### EXTRACTED MATERIAL
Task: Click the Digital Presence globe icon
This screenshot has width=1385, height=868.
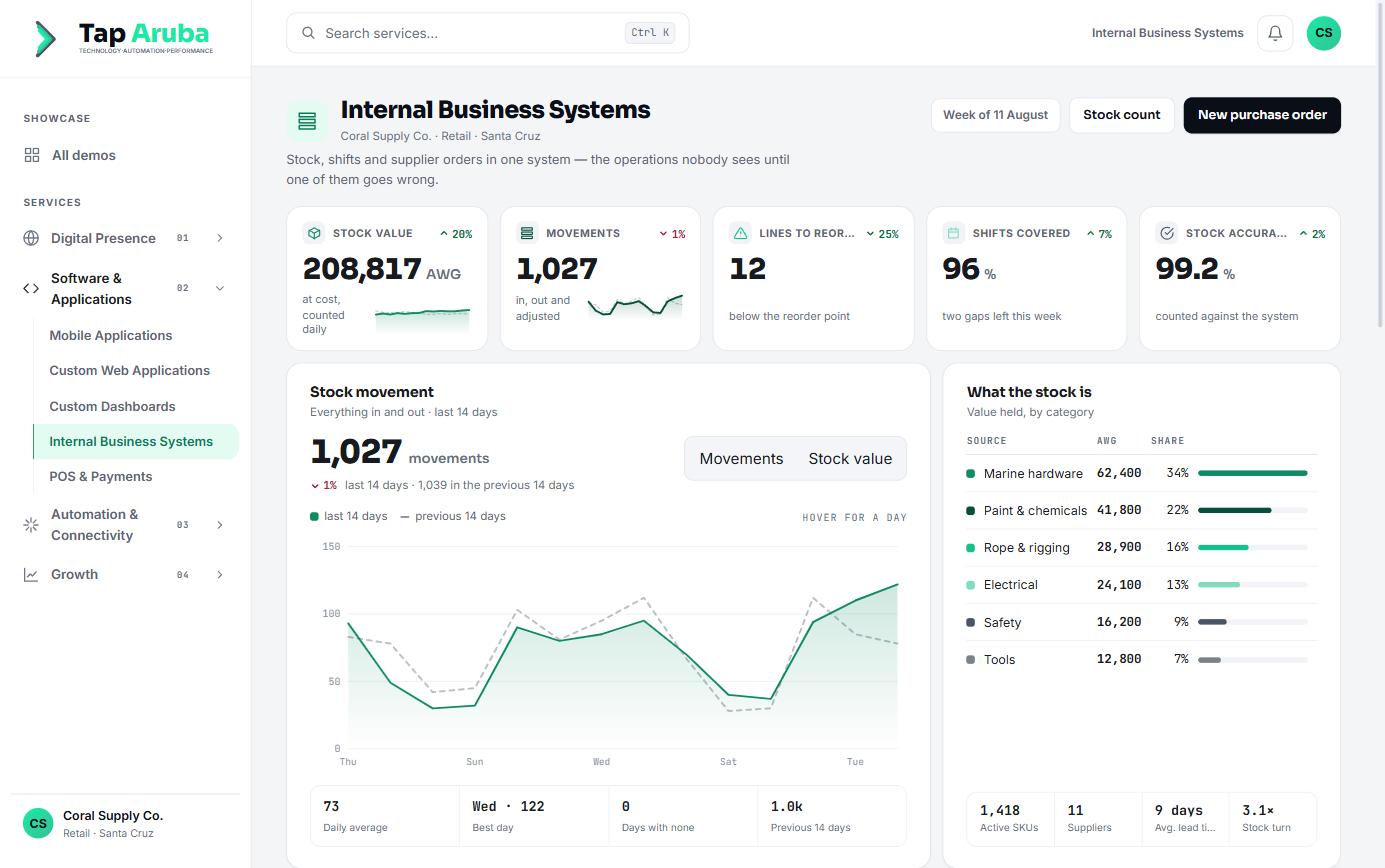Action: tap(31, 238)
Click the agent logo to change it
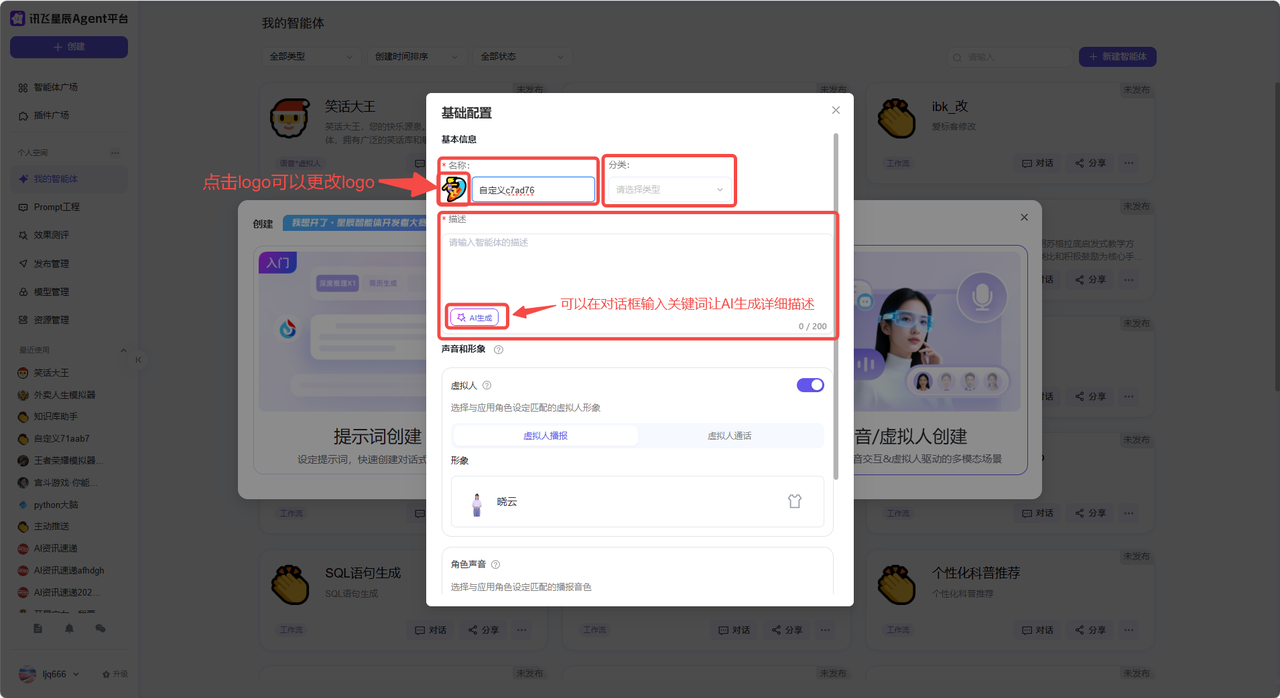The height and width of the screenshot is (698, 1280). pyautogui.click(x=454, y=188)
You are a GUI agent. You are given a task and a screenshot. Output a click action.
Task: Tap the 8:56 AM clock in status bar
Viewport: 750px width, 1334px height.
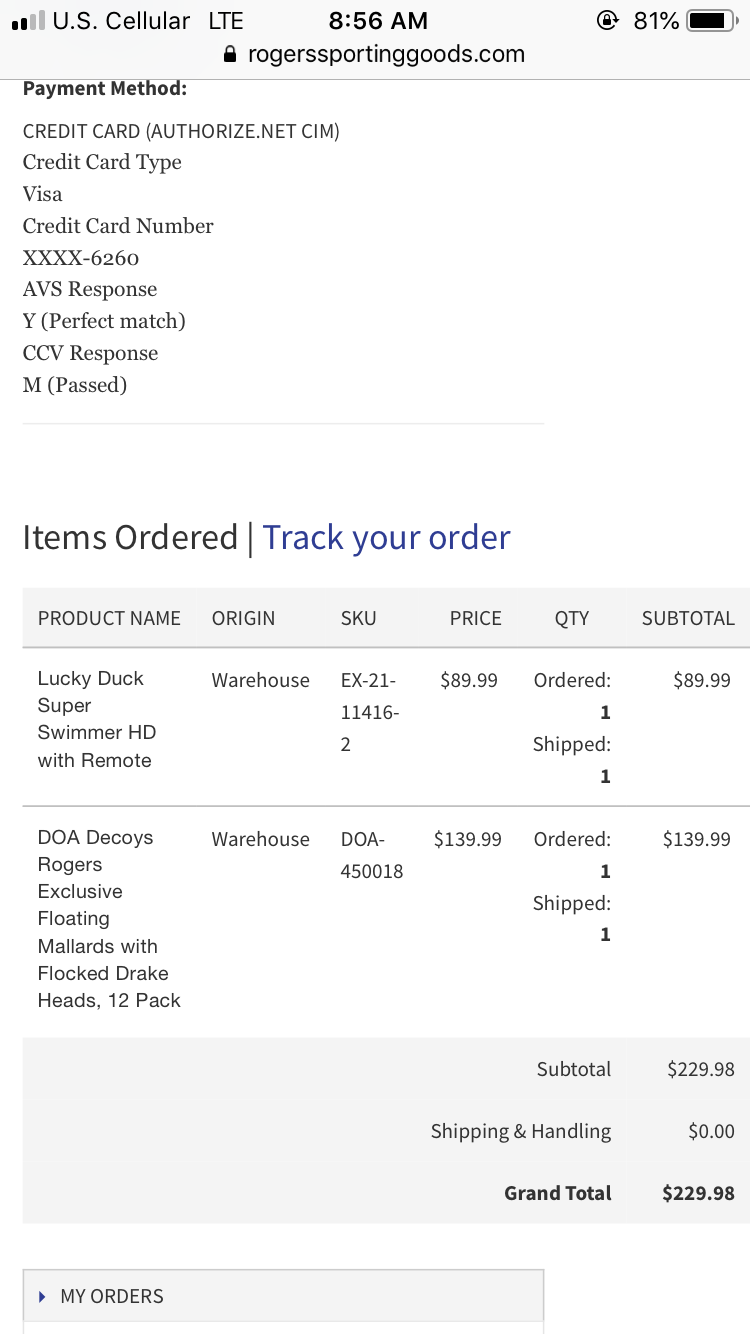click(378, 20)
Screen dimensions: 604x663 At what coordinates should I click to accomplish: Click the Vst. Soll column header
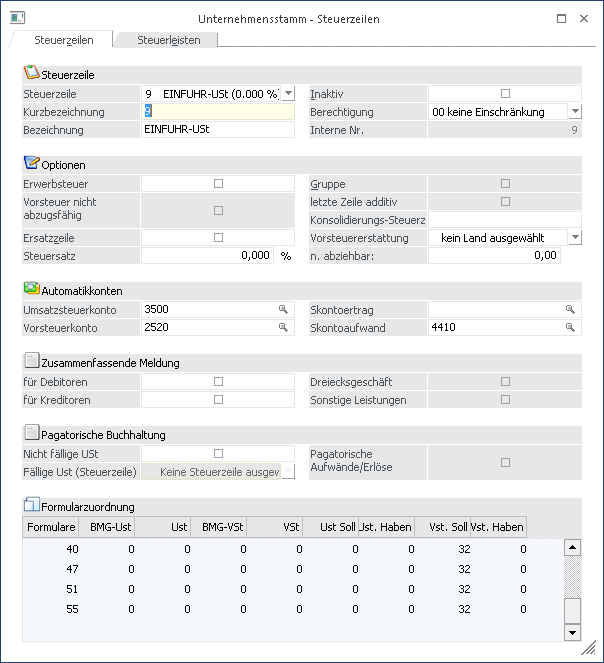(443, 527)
######
TASK GOAL:
For this exercise, transcribe the data exactly but without its pictures.

REPLY:
Task: Click the Digital Presence globe icon
This screenshot has width=1385, height=868.
Action: tap(31, 238)
Click the agent logo to change it
The height and width of the screenshot is (698, 1280). pyautogui.click(x=454, y=188)
You are a GUI agent. You are given a task and a screenshot. Output a click action.
Task: Tap the 8:56 AM clock in status bar
Viewport: 750px width, 1334px height.
click(378, 20)
Screen dimensions: 604x663 At what coordinates should I click to accomplish: Click the Vst. Soll column header
(443, 527)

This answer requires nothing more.